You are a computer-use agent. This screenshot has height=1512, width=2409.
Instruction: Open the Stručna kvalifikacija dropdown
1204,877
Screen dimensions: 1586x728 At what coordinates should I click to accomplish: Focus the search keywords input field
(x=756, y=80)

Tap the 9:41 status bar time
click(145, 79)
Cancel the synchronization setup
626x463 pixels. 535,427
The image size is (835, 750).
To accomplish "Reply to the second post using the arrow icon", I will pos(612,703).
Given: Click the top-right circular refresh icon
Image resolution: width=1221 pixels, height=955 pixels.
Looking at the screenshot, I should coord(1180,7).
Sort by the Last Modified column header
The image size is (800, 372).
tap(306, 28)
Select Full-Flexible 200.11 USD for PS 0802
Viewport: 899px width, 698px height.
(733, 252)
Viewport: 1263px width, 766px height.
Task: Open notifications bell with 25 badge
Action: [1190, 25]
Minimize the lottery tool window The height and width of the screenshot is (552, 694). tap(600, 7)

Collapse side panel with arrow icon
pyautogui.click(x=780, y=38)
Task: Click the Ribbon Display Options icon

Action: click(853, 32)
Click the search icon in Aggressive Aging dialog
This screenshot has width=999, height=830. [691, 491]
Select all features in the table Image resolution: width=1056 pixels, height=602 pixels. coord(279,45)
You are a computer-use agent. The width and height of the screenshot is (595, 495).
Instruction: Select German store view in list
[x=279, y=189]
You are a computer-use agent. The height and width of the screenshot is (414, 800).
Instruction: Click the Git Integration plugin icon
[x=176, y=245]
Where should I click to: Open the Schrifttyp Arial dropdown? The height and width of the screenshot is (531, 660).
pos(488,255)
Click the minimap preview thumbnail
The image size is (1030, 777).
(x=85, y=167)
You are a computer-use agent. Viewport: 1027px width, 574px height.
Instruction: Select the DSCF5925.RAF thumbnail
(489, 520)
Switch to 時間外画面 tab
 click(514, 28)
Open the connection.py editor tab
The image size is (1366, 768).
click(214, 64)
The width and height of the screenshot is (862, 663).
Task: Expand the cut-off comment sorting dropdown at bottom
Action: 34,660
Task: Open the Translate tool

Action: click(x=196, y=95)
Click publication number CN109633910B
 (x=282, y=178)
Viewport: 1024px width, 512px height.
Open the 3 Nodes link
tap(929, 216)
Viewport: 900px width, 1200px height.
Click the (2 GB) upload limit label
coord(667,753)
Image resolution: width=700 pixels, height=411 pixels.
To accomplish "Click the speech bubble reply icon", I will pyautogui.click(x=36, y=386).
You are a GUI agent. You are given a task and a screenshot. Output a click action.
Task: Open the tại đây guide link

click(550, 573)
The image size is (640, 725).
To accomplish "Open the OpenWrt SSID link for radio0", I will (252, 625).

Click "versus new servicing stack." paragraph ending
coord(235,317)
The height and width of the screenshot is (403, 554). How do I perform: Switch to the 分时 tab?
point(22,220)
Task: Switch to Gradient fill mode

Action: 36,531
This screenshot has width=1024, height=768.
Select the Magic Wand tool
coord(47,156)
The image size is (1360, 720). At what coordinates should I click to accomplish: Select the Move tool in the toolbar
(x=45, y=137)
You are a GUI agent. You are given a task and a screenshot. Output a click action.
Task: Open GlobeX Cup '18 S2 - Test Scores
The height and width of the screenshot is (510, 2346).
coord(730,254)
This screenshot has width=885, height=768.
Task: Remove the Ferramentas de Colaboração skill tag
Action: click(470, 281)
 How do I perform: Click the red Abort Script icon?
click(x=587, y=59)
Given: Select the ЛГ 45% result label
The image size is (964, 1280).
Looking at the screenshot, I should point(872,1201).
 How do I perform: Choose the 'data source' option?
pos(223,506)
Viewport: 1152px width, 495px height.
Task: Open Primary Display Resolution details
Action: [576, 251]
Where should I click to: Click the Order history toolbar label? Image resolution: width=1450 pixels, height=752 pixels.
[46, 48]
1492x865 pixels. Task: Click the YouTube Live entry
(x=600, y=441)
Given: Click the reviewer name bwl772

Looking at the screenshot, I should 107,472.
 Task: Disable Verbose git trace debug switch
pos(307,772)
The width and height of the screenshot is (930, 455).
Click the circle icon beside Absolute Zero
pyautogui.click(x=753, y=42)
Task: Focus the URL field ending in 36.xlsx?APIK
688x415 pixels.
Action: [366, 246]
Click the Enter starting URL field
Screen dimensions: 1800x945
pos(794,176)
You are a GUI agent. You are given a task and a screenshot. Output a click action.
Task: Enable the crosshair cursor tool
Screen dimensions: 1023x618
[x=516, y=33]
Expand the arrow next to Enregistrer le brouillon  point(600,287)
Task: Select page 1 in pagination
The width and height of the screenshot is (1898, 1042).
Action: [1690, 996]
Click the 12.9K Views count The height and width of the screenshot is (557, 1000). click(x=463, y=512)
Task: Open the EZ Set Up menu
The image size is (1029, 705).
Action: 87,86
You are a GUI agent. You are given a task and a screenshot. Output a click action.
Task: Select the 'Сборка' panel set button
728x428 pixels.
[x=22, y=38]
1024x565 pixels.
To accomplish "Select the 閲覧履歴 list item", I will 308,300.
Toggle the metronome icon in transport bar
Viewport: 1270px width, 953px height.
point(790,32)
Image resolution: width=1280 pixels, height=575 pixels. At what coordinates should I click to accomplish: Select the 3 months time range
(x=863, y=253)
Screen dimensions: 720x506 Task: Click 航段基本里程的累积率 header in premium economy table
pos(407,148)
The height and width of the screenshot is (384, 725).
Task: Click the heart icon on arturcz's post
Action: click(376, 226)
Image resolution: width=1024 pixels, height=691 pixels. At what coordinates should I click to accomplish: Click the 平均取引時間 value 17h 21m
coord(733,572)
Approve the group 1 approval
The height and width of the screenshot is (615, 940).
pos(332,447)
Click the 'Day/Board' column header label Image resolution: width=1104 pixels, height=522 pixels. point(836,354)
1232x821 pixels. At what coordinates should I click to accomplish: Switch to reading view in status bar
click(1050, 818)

___

■ **Description of the task**:
Quote exactly the first line of the data and every line after it through the one holding "The image size is (835, 750).".

■ **Solution to this exercise**:
You are a computer-use agent. This screenshot has height=1512, width=2409.
Instruction: Open the Stručna kvalifikacija dropdown
1204,877
Screen dimensions: 1586x728 At what coordinates should I click to accomplish: Focus the search keywords input field
(x=756, y=80)

Tap the 9:41 status bar time
click(145, 79)
Cancel the synchronization setup
626x463 pixels. 535,427
The image size is (835, 750).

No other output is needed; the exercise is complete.